>> start
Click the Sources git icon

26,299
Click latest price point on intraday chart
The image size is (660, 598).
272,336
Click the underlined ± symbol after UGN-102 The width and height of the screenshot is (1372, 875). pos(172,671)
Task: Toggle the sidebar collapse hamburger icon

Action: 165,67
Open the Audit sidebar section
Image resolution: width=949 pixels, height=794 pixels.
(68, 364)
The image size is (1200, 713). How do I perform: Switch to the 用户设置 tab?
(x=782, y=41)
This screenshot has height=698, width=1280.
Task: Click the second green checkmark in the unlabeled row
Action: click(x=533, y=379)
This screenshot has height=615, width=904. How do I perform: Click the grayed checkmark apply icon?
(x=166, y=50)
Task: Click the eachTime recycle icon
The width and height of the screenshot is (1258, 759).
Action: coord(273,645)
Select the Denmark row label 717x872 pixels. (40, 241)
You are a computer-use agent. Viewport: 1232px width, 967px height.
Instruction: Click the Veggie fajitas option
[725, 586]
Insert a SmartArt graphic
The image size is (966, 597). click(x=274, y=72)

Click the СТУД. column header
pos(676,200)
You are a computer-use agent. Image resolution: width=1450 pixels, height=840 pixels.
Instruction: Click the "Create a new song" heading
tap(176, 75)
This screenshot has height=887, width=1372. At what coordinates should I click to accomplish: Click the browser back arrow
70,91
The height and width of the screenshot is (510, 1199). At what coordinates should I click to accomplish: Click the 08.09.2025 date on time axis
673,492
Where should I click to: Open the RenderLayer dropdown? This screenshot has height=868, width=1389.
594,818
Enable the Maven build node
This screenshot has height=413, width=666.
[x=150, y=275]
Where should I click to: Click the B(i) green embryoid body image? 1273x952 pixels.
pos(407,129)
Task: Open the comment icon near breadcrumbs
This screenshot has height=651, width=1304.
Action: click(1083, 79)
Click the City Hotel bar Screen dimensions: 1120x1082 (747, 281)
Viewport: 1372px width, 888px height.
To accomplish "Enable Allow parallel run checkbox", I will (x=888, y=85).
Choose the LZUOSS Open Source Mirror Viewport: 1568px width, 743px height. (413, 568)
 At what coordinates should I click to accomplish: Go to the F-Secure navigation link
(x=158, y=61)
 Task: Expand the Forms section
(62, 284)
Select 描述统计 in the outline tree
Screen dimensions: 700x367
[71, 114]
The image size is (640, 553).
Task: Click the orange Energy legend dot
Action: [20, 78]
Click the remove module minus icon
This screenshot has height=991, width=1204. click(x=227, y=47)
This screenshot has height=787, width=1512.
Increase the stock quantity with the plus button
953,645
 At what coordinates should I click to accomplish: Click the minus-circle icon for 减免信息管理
>> end
◆ **Given task**
Repeat every item above, replacing "icon" with "glyph" wherever it occurs and leaving all else unchanged.

◆ **Written answer**
Click the Sources git glyph

26,299
Click latest price point on intraday chart
The image size is (660, 598).
272,336
Click the underlined ± symbol after UGN-102 The width and height of the screenshot is (1372, 875). pos(172,671)
Task: Toggle the sidebar collapse hamburger glyph

Action: 165,67
Open the Audit sidebar section
Image resolution: width=949 pixels, height=794 pixels.
(68, 364)
The image size is (1200, 713). How do I perform: Switch to the 用户设置 tab?
(x=782, y=41)
This screenshot has height=698, width=1280.
Task: Click the second green checkmark in the unlabeled row
Action: click(x=533, y=379)
This screenshot has height=615, width=904. How do I perform: Click the grayed checkmark apply glyph?
(x=166, y=50)
Task: Click the eachTime recycle glyph
The width and height of the screenshot is (1258, 759).
Action: coord(273,645)
Select the Denmark row label 717x872 pixels. (40, 241)
You are a computer-use agent. Viewport: 1232px width, 967px height.
Instruction: Click the Veggie fajitas option
[725, 586]
Insert a SmartArt graphic
The image size is (966, 597). click(x=274, y=72)

Click the СТУД. column header
pos(676,200)
You are a computer-use agent. Image resolution: width=1450 pixels, height=840 pixels.
Instruction: Click the "Create a new song" heading
tap(176, 75)
This screenshot has height=887, width=1372. At what coordinates should I click to accomplish: Click the browser back arrow
70,91
The height and width of the screenshot is (510, 1199). At what coordinates should I click to accomplish: Click the 08.09.2025 date on time axis
673,492
Where should I click to: Open the RenderLayer dropdown? This screenshot has height=868, width=1389.
594,818
Enable the Maven build node
This screenshot has height=413, width=666.
[x=150, y=275]
Where should I click to: Click the B(i) green embryoid body image? 1273x952 pixels.
pos(407,129)
Task: Open the comment glyph near breadcrumbs
This screenshot has height=651, width=1304.
Action: click(1083, 79)
Click the City Hotel bar Screen dimensions: 1120x1082 (747, 281)
Viewport: 1372px width, 888px height.
To accomplish "Enable Allow parallel run checkbox", I will (x=888, y=85).
Choose the LZUOSS Open Source Mirror Viewport: 1568px width, 743px height. (413, 568)
 At what coordinates should I click to accomplish: Go to the F-Secure navigation link
(x=158, y=61)
 Task: Expand the Forms section
(62, 284)
Select 描述统计 in the outline tree
Screen dimensions: 700x367
[71, 114]
The image size is (640, 553).
Task: Click the orange Energy legend dot
Action: [20, 78]
Click the remove module minus glyph
This screenshot has height=991, width=1204. click(x=227, y=47)
This screenshot has height=787, width=1512.
Increase the stock quantity with the plus button
953,645
 At what coordinates should I click to accomplish: Click the minus-circle glyph for 减免信息管理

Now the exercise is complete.